Several neighborhood residents agreed, painting a picture of a cat who seems like he wants something, but is just utterly opposed to letting anyone actually get near him.
“Turnip? That a-hole? Yup, I know him,” said Barch Nipple, a mechanic. “Stands in the driveway when I’m trying to back out most mornings. Half surprised I haven’t run him over by now. Not sure how he’s made it this long.”
Some neighbors still have hope that he’ll come around. “He’s really just a sweetheart, that Taters,” said Meredith Chapman, a retiree who lives on the corner. “He comes on the back porch sometimes, and I’ll feed him strips of lunch meat. He always grabs it and runs away growling, though. But I’m sure he’d be real nice if he wasn’t such a curmudgeon. Kind of reminds me of my ex-husband.”
Chapman appears to be in the minority, however.
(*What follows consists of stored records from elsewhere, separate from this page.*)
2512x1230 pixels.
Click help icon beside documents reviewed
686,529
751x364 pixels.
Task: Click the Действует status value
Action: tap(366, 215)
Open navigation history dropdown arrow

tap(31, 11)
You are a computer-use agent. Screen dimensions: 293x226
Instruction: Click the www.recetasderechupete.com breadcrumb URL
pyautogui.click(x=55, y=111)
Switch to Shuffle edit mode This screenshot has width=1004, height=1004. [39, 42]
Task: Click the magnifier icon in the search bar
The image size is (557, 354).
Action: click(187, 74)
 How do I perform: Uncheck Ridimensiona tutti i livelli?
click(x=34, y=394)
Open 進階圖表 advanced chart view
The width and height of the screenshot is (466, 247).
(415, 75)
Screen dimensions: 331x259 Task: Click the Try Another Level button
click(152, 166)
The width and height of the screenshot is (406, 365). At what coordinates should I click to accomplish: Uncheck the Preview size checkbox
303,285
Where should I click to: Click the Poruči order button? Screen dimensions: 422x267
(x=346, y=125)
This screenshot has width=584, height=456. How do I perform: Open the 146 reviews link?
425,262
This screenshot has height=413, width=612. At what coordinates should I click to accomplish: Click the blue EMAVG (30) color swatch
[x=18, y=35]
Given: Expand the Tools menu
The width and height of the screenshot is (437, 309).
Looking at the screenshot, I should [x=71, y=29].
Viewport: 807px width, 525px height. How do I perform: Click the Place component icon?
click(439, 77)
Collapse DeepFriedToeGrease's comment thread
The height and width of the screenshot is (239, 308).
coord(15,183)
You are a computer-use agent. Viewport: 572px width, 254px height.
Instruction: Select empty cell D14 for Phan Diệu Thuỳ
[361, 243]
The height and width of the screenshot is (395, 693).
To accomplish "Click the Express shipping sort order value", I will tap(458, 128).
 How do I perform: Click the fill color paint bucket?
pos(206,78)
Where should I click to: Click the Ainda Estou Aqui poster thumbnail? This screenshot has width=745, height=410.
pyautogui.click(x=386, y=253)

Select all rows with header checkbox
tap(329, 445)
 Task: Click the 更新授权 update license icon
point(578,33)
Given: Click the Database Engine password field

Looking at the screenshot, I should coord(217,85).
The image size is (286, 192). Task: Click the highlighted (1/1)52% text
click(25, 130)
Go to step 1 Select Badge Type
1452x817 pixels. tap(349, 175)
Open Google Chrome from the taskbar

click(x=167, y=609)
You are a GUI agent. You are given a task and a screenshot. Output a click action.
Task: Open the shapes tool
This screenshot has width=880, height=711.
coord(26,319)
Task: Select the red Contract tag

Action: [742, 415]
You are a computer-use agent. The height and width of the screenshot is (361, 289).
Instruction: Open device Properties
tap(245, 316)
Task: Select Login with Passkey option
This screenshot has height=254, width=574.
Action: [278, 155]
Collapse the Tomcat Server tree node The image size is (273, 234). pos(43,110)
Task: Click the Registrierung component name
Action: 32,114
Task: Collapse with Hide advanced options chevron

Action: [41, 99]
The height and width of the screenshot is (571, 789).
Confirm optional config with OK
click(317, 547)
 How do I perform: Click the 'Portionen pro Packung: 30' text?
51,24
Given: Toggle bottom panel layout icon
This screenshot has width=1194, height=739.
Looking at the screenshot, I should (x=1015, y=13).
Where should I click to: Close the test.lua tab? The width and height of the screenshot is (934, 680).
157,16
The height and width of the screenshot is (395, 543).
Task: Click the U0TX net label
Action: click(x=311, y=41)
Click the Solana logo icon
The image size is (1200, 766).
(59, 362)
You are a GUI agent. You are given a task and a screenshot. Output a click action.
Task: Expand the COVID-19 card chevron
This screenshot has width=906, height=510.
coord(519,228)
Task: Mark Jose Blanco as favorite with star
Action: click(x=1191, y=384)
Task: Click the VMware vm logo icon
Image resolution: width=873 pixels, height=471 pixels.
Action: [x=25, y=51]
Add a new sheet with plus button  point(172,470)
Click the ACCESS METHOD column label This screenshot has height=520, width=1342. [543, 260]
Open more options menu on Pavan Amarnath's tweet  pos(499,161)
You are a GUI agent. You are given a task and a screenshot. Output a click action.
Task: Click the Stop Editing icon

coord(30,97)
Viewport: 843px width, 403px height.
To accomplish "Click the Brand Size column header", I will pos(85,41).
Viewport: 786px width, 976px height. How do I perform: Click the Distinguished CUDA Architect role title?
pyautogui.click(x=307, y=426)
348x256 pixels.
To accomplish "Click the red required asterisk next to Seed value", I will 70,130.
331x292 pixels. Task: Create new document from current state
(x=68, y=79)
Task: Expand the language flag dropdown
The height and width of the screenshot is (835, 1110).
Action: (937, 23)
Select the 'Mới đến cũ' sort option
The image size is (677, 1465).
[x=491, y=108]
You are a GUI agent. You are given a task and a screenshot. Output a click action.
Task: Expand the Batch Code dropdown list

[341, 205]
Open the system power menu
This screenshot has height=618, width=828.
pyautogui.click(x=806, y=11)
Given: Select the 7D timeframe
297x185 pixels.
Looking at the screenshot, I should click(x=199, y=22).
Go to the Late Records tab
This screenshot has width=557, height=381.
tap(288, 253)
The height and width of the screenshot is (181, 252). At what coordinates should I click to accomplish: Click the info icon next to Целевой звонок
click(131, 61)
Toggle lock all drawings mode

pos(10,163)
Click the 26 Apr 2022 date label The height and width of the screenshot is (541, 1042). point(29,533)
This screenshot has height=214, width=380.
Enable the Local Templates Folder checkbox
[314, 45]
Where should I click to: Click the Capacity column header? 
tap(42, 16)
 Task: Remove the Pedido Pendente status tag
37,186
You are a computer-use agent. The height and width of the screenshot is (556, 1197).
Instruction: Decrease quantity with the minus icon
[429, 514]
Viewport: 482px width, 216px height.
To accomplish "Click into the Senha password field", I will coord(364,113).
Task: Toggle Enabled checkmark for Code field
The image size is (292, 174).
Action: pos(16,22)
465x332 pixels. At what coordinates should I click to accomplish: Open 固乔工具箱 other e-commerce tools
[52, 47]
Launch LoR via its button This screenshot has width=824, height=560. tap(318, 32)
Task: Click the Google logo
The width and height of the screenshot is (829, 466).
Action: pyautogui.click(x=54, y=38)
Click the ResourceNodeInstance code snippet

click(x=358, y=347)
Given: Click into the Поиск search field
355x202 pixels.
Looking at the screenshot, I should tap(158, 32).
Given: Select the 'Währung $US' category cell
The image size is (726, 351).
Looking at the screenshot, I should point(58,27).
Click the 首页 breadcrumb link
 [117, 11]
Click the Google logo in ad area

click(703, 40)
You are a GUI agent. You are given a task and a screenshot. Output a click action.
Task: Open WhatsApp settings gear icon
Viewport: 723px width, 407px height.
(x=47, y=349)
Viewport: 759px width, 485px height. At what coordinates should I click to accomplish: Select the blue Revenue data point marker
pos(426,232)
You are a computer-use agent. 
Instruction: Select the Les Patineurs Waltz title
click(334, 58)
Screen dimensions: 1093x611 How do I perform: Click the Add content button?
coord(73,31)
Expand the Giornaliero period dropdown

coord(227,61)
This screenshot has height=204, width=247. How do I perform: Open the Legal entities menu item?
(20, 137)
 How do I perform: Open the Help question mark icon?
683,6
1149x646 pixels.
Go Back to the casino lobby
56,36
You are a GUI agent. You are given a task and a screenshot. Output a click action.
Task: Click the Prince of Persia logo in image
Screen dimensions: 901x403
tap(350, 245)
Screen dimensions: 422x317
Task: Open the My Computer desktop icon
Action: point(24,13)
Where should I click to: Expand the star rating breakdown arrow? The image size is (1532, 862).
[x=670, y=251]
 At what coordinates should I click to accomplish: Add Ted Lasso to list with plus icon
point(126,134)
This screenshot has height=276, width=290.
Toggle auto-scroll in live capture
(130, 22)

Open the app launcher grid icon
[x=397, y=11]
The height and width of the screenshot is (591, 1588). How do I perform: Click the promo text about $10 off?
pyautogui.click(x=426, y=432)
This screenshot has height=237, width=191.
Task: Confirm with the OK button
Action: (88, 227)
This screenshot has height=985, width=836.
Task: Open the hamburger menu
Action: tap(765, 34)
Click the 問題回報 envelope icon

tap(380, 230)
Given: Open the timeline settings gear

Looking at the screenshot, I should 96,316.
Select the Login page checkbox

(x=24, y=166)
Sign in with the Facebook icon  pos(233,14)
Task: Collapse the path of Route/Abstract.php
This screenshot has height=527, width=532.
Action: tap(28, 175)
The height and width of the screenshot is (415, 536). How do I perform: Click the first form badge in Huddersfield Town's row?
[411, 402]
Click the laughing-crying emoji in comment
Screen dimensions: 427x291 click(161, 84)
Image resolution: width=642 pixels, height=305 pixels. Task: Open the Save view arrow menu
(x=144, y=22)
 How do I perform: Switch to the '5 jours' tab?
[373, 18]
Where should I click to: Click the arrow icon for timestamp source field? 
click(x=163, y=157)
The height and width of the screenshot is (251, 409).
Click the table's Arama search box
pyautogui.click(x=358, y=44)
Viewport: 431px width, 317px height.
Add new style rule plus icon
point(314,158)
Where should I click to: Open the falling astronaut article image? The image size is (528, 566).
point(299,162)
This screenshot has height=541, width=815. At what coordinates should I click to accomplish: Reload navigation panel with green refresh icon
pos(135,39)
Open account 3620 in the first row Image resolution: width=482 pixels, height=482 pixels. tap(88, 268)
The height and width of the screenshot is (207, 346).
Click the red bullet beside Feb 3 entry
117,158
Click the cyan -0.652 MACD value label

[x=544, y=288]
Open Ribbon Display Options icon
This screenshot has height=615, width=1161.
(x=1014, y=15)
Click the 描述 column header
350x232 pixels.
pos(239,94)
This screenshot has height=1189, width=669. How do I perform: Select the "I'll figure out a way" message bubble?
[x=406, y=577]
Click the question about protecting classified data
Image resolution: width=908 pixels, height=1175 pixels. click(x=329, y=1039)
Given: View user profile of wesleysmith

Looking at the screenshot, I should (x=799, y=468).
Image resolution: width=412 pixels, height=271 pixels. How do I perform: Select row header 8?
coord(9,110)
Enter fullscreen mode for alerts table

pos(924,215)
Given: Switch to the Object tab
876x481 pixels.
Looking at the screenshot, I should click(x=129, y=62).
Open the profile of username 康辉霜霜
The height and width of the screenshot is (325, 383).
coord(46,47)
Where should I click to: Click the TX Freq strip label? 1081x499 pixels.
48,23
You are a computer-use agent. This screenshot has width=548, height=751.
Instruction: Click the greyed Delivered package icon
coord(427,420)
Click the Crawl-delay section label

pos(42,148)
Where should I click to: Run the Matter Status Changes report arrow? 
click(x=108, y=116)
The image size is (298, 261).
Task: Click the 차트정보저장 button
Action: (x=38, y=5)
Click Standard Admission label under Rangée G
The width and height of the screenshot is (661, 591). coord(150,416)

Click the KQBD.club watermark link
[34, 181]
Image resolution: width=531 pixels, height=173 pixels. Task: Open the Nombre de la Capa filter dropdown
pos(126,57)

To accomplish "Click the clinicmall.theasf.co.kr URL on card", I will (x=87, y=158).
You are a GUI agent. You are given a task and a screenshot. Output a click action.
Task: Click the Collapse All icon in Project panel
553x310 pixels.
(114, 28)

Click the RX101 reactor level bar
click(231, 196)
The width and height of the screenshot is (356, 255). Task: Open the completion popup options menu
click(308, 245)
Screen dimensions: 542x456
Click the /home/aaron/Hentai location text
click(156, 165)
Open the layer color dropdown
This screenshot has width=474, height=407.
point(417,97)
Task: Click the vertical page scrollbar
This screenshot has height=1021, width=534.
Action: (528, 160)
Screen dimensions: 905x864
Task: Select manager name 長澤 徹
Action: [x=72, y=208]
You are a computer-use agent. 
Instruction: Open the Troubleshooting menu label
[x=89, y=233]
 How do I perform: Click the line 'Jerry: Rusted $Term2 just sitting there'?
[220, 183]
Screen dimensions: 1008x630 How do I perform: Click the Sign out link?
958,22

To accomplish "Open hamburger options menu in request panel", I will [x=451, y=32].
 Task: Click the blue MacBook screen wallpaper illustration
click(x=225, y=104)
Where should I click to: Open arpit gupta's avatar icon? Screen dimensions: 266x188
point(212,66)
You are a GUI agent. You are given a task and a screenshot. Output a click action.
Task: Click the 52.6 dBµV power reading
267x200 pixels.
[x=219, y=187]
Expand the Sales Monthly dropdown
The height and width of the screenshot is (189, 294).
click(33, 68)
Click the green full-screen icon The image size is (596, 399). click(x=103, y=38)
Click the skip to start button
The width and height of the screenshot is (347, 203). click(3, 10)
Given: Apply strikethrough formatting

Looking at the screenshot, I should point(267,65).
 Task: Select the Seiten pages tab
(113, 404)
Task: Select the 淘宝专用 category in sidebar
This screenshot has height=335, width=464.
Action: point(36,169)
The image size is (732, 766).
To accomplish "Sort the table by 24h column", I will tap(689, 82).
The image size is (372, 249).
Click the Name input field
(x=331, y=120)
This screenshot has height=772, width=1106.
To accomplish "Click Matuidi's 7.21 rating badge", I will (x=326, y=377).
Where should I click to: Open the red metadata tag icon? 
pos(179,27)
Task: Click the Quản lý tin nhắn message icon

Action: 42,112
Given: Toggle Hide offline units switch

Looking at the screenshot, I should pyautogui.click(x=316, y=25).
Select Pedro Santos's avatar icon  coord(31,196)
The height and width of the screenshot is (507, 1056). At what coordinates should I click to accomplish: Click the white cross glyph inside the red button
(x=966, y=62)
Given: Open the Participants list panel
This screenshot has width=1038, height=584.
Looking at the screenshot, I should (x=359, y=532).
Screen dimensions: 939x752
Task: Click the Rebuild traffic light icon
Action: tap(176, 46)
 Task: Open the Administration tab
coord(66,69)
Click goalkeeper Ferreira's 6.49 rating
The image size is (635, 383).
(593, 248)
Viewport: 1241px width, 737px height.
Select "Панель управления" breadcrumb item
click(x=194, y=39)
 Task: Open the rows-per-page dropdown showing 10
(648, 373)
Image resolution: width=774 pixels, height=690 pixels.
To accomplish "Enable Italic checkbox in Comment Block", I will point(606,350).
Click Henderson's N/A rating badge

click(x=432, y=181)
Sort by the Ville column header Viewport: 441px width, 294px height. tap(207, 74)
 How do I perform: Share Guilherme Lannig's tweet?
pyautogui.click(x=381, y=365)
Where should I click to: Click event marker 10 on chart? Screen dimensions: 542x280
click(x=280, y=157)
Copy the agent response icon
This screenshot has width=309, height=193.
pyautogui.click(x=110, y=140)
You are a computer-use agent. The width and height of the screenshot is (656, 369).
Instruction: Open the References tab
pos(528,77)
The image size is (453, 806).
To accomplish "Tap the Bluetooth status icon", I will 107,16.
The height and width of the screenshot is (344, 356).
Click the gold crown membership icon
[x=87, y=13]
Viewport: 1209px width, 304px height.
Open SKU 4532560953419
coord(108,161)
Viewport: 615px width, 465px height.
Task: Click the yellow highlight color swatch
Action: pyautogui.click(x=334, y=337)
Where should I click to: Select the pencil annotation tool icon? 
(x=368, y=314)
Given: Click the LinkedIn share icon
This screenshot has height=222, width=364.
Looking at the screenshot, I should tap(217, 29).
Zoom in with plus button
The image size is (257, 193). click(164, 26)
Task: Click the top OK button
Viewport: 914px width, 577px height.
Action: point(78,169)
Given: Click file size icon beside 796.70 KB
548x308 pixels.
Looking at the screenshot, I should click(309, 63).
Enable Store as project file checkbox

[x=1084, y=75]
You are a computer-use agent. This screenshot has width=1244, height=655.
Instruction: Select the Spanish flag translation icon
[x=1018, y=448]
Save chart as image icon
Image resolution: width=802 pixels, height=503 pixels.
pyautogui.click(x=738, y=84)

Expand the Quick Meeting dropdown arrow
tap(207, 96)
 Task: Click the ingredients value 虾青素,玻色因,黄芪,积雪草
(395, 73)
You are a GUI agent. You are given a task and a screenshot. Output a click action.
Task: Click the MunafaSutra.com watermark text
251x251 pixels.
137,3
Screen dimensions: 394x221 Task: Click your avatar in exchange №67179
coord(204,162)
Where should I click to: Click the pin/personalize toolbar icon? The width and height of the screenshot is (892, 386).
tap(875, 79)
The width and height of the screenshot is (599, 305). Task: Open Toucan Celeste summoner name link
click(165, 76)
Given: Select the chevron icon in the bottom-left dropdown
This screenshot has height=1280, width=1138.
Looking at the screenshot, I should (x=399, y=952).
No other neighbors voiced any opinion defending the cat of many names.
“I was grilling on my back porch last Saturday,” said Gage Mansly, an accountant in Urbana. “Here comes this cat, hopped all the way on top of the fence, we’re talking seven feet up, and he just starts meowing at me. Meows for a good ten minutes. So I throw him a little piece of chicken, and he just looks at it, then goes back to meowing. So I think maybe he wants me to pet him, so I reach up and he scratches me! Ungrateful little prick. I should’a barbecued him.”
Our reporter approached the controversial feline for comment, but after a few comments about the weather, he stalked off and wasn’t seen again.